** START Records to use **

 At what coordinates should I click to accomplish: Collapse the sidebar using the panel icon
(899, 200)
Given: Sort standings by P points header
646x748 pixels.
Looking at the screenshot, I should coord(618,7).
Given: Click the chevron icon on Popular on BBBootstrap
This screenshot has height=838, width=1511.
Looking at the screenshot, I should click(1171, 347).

** END Records to use **
** START Records to use **

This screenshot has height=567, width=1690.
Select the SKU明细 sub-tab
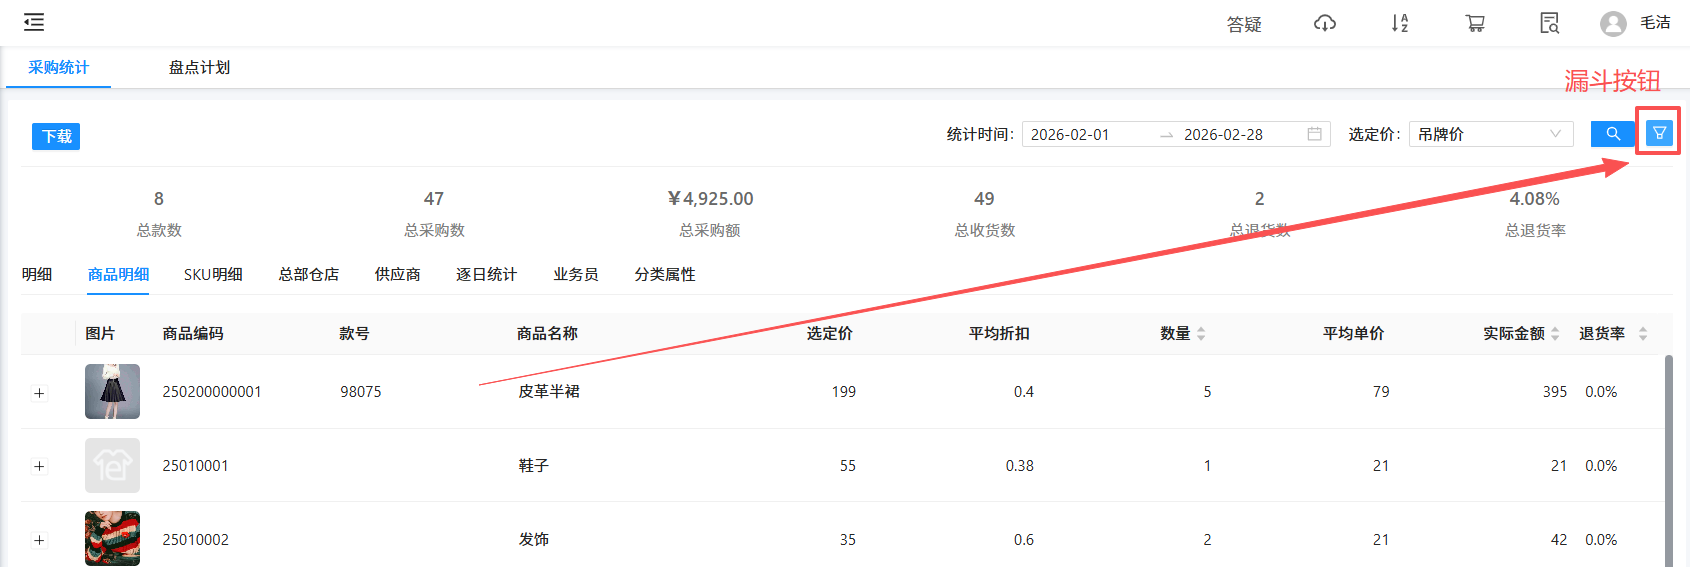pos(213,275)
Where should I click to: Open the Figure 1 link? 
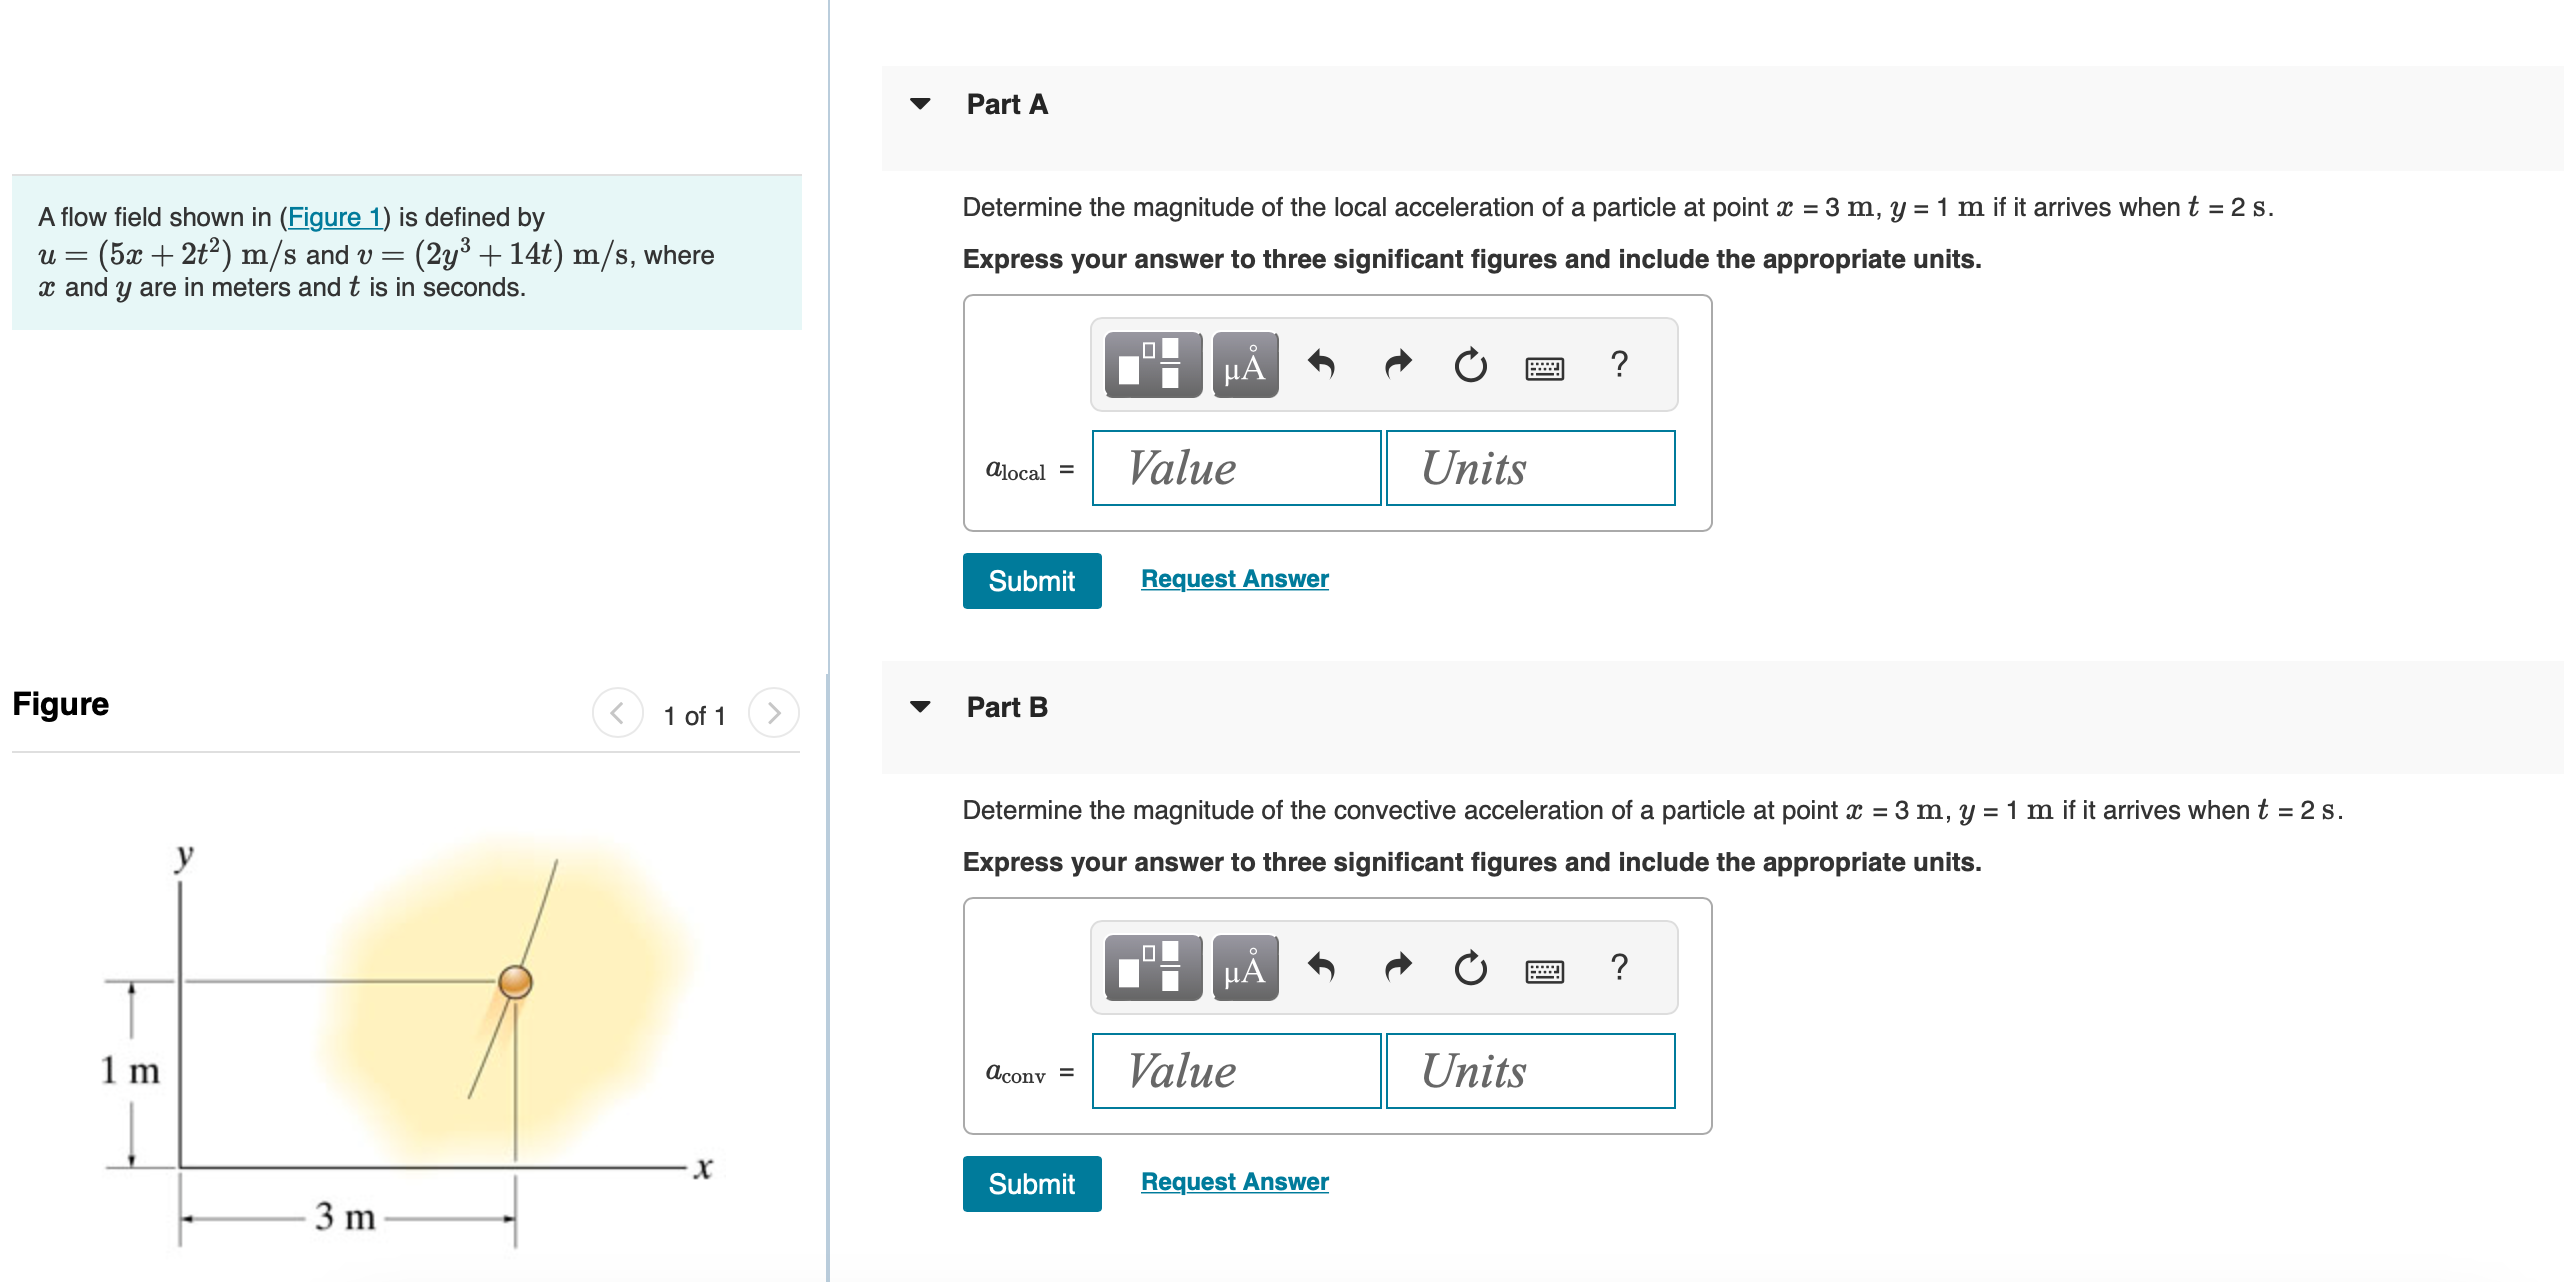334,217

** END Records to use **
** START Records to use **

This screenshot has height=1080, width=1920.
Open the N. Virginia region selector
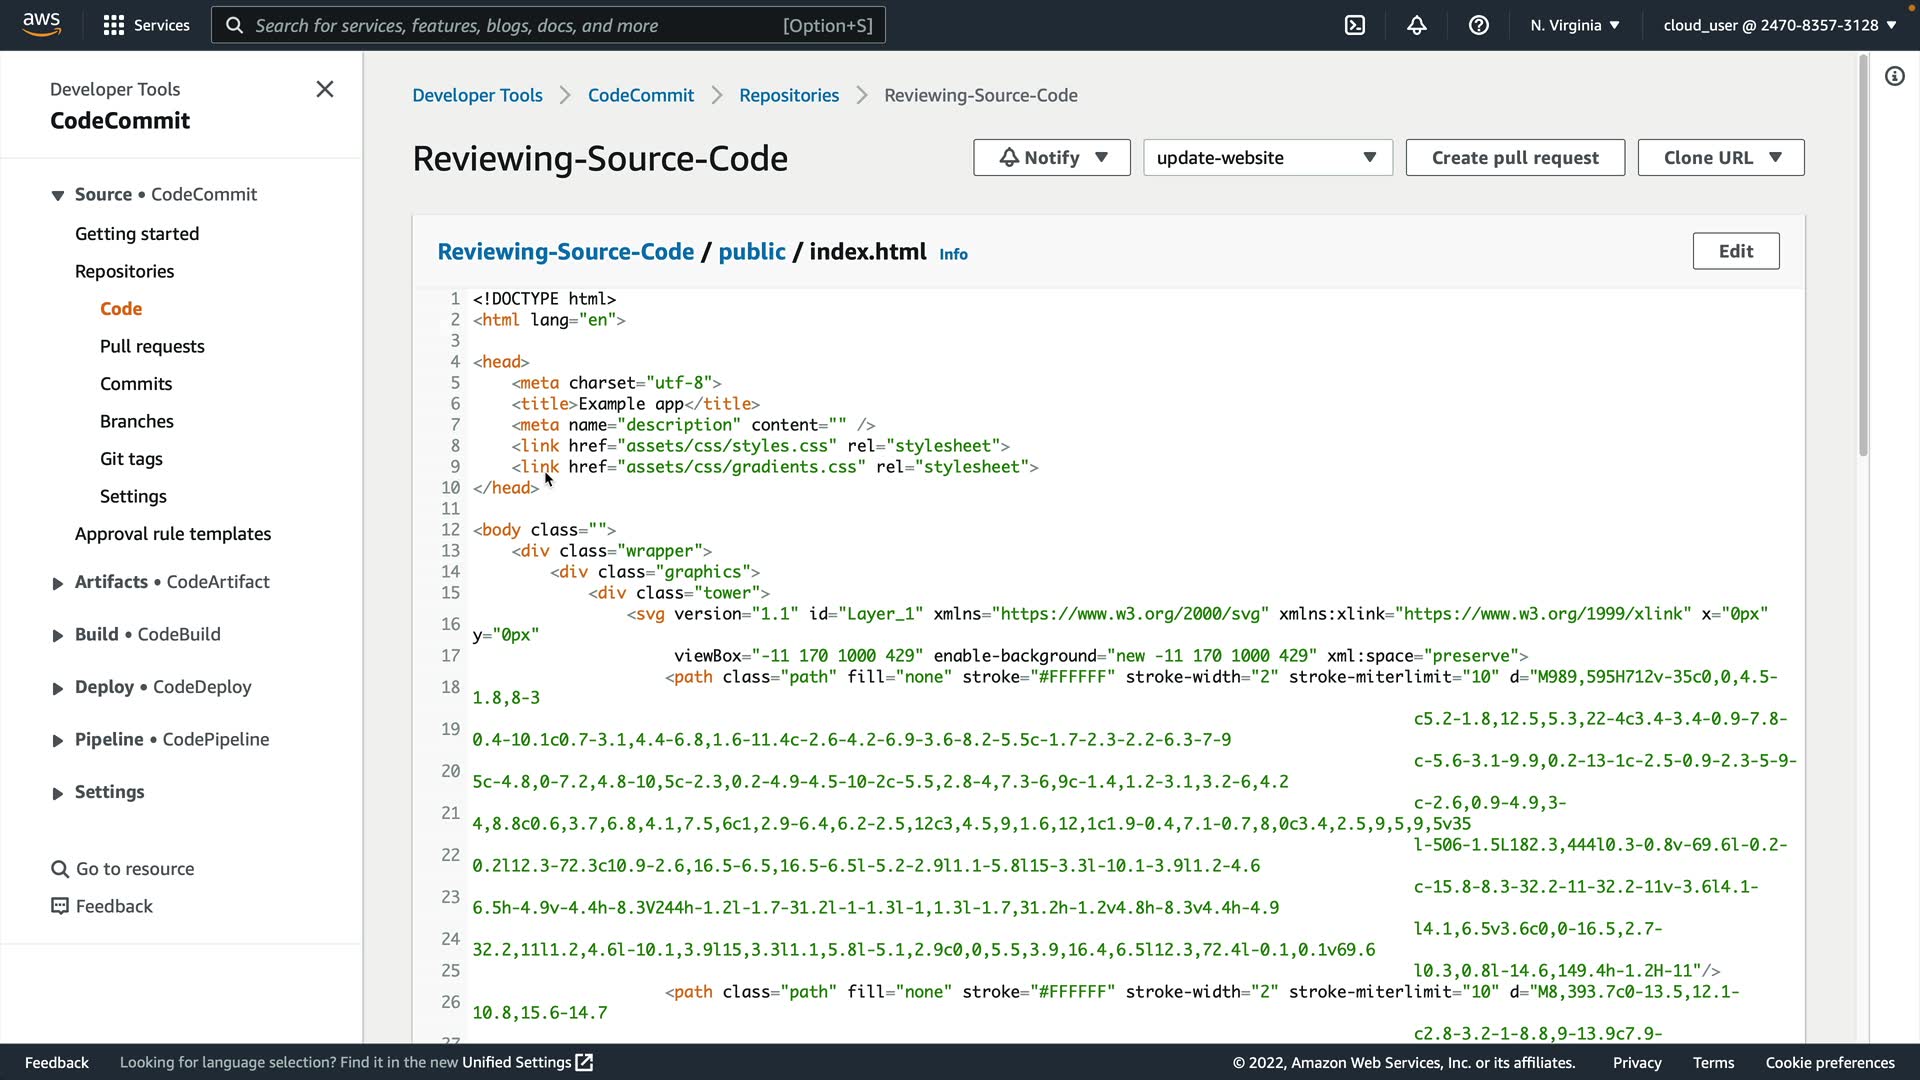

** END Records to use **

● **Aim**
Please count the lines in the rows above that contain the word "Open", matching case exactly, and reply with only that number.

● **Correct answer**
2